● Problem statement: Output every record below precisely as it is written.

● The data:
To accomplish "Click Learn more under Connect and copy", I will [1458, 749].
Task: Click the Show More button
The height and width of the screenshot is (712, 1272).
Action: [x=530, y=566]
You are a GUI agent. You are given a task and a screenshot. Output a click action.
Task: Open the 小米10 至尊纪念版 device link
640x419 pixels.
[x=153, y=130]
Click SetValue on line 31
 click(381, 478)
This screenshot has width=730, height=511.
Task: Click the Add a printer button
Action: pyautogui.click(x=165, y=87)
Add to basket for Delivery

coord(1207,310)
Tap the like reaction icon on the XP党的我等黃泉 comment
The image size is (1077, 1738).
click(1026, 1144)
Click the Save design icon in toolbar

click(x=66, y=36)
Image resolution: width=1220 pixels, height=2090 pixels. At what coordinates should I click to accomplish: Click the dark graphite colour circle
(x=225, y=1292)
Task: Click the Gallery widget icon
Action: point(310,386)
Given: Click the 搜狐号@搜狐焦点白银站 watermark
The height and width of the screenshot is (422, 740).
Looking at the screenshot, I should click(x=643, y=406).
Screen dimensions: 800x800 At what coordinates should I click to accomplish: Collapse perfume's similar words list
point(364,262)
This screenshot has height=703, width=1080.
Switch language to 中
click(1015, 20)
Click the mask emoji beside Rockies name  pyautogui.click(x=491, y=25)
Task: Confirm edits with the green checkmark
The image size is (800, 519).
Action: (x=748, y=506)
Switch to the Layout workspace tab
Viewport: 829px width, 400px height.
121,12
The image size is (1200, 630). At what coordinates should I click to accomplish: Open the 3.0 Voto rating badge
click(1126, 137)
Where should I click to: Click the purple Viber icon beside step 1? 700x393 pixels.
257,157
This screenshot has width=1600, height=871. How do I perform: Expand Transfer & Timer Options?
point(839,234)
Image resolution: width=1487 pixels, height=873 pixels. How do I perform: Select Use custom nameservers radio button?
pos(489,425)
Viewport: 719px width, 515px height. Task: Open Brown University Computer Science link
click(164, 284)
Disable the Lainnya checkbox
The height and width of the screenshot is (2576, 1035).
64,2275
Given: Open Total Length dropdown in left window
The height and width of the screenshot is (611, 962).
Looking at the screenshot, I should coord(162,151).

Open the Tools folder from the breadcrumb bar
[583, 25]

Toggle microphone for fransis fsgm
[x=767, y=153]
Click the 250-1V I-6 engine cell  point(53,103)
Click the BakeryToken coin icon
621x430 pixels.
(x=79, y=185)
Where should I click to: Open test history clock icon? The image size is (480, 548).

● Output of the task:
To accomplish "Click Learn more under Connect and copy", I will [1458, 749].
Task: Click the Show More button
The height and width of the screenshot is (712, 1272).
Action: [x=530, y=566]
You are a GUI agent. You are given a task and a screenshot. Output a click action.
Task: Open the 小米10 至尊纪念版 device link
640x419 pixels.
[x=153, y=130]
Click SetValue on line 31
 click(381, 478)
This screenshot has width=730, height=511.
Task: Click the Add a printer button
Action: pyautogui.click(x=165, y=87)
Add to basket for Delivery

coord(1207,310)
Tap the like reaction icon on the XP党的我等黃泉 comment
The image size is (1077, 1738).
click(1026, 1144)
Click the Save design icon in toolbar

click(x=66, y=36)
Image resolution: width=1220 pixels, height=2090 pixels. At what coordinates should I click to accomplish: Click the dark graphite colour circle
(x=225, y=1292)
Task: Click the Gallery widget icon
Action: point(310,386)
Given: Click the 搜狐号@搜狐焦点白银站 watermark
The height and width of the screenshot is (422, 740).
Looking at the screenshot, I should click(x=643, y=406).
Screen dimensions: 800x800 At what coordinates should I click to accomplish: Collapse perfume's similar words list
point(364,262)
This screenshot has height=703, width=1080.
Switch language to 中
click(1015, 20)
Click the mask emoji beside Rockies name  pyautogui.click(x=491, y=25)
Task: Confirm edits with the green checkmark
The image size is (800, 519).
Action: (x=748, y=506)
Switch to the Layout workspace tab
Viewport: 829px width, 400px height.
121,12
The image size is (1200, 630). At what coordinates should I click to accomplish: Open the 3.0 Voto rating badge
click(1126, 137)
Where should I click to: Click the purple Viber icon beside step 1? 700x393 pixels.
257,157
This screenshot has width=1600, height=871. How do I perform: Expand Transfer & Timer Options?
point(839,234)
Image resolution: width=1487 pixels, height=873 pixels. How do I perform: Select Use custom nameservers radio button?
pos(489,425)
Viewport: 719px width, 515px height. Task: Open Brown University Computer Science link
click(164, 284)
Disable the Lainnya checkbox
The height and width of the screenshot is (2576, 1035).
64,2275
Given: Open Total Length dropdown in left window
The height and width of the screenshot is (611, 962).
Looking at the screenshot, I should coord(162,151).

Open the Tools folder from the breadcrumb bar
[583, 25]

Toggle microphone for fransis fsgm
[x=767, y=153]
Click the 250-1V I-6 engine cell  point(53,103)
Click the BakeryToken coin icon
621x430 pixels.
(x=79, y=185)
Where should I click to: Open test history clock icon? The image size is (480, 548).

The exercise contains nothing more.